··· Data for review

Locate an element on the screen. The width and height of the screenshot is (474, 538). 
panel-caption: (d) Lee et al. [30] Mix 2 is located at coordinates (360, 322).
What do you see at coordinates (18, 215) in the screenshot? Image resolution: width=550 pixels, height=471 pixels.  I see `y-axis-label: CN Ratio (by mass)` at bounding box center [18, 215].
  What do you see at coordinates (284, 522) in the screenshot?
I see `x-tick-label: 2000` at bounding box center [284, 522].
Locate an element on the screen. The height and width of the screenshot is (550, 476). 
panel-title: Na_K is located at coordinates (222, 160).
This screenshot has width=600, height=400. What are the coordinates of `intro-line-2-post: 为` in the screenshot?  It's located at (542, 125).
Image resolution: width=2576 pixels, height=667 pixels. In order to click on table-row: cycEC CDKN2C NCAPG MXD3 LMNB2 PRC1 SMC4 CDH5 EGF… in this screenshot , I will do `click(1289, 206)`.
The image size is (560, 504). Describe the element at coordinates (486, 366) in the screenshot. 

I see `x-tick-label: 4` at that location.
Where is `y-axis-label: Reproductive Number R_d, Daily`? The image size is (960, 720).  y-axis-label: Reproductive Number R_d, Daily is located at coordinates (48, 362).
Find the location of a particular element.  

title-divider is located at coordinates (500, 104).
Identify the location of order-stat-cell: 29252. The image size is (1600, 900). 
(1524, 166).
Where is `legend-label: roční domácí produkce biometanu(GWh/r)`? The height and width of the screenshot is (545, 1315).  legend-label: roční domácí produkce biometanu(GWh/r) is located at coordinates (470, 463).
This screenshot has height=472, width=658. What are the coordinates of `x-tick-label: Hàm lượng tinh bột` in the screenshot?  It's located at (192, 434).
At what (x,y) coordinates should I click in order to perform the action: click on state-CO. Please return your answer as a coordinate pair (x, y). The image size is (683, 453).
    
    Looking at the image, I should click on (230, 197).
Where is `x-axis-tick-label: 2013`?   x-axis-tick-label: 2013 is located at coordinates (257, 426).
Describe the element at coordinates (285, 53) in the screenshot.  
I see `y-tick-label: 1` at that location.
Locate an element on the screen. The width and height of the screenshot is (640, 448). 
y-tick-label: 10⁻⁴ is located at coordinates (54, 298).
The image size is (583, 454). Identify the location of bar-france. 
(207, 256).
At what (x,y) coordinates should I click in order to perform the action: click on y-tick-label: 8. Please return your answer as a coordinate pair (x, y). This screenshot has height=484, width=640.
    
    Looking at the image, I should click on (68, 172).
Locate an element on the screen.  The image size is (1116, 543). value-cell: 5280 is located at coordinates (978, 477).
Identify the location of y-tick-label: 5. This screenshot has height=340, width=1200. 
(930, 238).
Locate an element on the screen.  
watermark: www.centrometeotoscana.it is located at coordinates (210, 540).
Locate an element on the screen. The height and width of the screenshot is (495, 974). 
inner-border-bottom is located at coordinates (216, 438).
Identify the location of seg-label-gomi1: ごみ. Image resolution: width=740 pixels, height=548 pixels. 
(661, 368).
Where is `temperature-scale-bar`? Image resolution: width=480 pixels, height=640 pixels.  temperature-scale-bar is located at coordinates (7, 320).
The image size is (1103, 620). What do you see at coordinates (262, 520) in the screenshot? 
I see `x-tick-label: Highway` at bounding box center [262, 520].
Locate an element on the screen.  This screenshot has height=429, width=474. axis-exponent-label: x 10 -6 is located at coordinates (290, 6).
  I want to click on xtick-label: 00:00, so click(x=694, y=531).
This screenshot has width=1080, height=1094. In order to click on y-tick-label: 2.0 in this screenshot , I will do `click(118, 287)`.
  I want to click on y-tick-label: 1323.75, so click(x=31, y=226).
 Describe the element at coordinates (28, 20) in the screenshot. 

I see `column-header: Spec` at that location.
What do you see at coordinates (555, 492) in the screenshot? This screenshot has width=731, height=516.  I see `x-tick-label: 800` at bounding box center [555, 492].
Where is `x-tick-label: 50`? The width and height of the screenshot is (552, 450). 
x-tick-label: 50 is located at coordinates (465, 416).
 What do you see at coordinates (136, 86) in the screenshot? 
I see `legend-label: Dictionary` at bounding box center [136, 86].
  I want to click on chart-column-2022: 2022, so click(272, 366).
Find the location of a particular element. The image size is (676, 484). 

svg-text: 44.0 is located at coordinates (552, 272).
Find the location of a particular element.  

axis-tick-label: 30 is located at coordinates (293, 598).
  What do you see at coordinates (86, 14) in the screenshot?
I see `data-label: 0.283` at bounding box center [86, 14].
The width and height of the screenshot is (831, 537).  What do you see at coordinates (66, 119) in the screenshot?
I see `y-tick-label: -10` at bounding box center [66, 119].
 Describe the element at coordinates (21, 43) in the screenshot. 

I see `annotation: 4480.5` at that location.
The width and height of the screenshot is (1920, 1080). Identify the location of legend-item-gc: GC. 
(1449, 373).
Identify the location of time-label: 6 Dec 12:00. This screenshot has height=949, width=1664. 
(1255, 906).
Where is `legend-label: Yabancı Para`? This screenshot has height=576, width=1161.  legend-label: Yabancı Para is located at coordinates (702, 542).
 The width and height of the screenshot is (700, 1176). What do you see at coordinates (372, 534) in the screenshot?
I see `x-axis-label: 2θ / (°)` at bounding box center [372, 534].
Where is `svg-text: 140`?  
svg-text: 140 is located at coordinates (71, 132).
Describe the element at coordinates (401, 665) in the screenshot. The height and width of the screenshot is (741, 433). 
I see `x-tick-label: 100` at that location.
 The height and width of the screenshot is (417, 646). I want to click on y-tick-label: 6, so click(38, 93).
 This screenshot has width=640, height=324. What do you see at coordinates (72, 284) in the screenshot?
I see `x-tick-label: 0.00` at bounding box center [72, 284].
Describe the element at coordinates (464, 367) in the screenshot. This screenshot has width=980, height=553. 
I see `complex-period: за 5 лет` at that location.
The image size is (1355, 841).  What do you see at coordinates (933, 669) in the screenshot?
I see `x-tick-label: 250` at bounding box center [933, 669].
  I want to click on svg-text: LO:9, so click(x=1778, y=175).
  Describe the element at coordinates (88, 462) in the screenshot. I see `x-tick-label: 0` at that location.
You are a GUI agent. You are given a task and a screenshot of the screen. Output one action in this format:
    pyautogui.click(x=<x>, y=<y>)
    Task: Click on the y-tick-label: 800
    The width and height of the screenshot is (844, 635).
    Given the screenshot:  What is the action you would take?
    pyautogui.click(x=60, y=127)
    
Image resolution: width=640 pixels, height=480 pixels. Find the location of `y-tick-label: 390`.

······

What to work on
Copy the rows above word for word, starting with the line that contains "Describe the element at coordinates (285, 53)" and ending with the line that contains "(207, 256).", both lines included.

Solution to the problem
Describe the element at coordinates (285, 53) in the screenshot.  
I see `y-tick-label: 1` at that location.
Locate an element on the screen. The width and height of the screenshot is (640, 448). 
y-tick-label: 10⁻⁴ is located at coordinates (54, 298).
The image size is (583, 454). Identify the location of bar-france. 
(207, 256).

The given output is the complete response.